-- Given instruction --
Which lines in the listing below contain the string "Identify"? List each of them in full.

Target position listing:

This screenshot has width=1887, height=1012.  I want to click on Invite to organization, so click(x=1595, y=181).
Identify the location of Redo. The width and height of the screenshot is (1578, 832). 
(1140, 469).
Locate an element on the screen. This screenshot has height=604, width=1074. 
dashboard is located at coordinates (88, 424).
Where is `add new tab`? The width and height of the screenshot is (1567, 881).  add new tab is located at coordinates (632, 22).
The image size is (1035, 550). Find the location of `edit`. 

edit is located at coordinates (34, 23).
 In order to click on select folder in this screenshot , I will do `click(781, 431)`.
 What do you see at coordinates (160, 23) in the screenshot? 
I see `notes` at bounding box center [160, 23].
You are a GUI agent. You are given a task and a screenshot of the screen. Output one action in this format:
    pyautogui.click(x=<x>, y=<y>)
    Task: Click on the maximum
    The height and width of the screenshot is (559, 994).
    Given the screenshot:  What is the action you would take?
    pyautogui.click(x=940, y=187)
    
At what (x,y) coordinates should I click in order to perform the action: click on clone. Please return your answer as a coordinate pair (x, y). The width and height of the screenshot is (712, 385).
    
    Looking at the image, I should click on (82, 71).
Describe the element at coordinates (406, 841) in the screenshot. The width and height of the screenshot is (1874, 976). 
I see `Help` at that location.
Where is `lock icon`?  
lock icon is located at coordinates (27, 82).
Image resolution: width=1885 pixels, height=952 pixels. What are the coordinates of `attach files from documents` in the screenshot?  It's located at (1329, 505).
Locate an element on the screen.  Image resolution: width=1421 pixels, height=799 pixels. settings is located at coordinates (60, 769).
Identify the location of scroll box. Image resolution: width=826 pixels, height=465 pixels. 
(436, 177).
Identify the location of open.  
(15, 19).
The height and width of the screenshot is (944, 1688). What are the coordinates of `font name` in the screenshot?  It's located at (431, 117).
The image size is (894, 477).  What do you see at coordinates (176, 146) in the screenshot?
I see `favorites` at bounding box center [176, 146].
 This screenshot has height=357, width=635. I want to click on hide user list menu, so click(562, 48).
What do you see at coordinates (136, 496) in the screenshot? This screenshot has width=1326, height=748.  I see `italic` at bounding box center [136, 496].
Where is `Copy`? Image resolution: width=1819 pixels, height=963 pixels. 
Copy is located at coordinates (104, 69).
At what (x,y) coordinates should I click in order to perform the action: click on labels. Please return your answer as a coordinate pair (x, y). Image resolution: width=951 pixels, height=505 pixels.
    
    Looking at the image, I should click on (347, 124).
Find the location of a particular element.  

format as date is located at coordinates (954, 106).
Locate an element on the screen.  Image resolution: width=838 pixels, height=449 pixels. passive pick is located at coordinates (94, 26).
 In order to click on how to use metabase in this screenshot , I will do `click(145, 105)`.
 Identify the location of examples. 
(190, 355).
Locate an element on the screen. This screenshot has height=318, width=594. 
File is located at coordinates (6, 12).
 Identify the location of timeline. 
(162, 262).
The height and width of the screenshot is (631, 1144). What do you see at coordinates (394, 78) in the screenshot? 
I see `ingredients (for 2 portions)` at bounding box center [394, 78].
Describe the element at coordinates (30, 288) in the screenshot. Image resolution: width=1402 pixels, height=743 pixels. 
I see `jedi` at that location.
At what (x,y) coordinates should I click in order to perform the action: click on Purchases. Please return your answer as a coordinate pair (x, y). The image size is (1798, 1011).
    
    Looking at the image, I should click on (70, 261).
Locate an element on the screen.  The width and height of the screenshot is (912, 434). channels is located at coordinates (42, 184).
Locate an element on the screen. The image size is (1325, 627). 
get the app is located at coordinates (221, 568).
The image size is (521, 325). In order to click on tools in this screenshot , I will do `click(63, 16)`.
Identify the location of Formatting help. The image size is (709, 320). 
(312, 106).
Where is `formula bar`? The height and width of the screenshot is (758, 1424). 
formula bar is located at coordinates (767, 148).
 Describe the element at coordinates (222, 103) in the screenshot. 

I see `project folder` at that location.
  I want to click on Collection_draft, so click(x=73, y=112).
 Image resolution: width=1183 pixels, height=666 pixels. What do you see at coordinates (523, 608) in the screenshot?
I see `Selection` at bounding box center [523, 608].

-- Answer below --
Identify the location of Redo. The width and height of the screenshot is (1578, 832). 
Identify the location of scroll box. Image resolution: width=826 pixels, height=465 pixels. 
Identify the location of open.  
 Identify the location of examples. 
 Identify the location of timeline. 
Identify the location of Formatting help. The image size is (709, 320). 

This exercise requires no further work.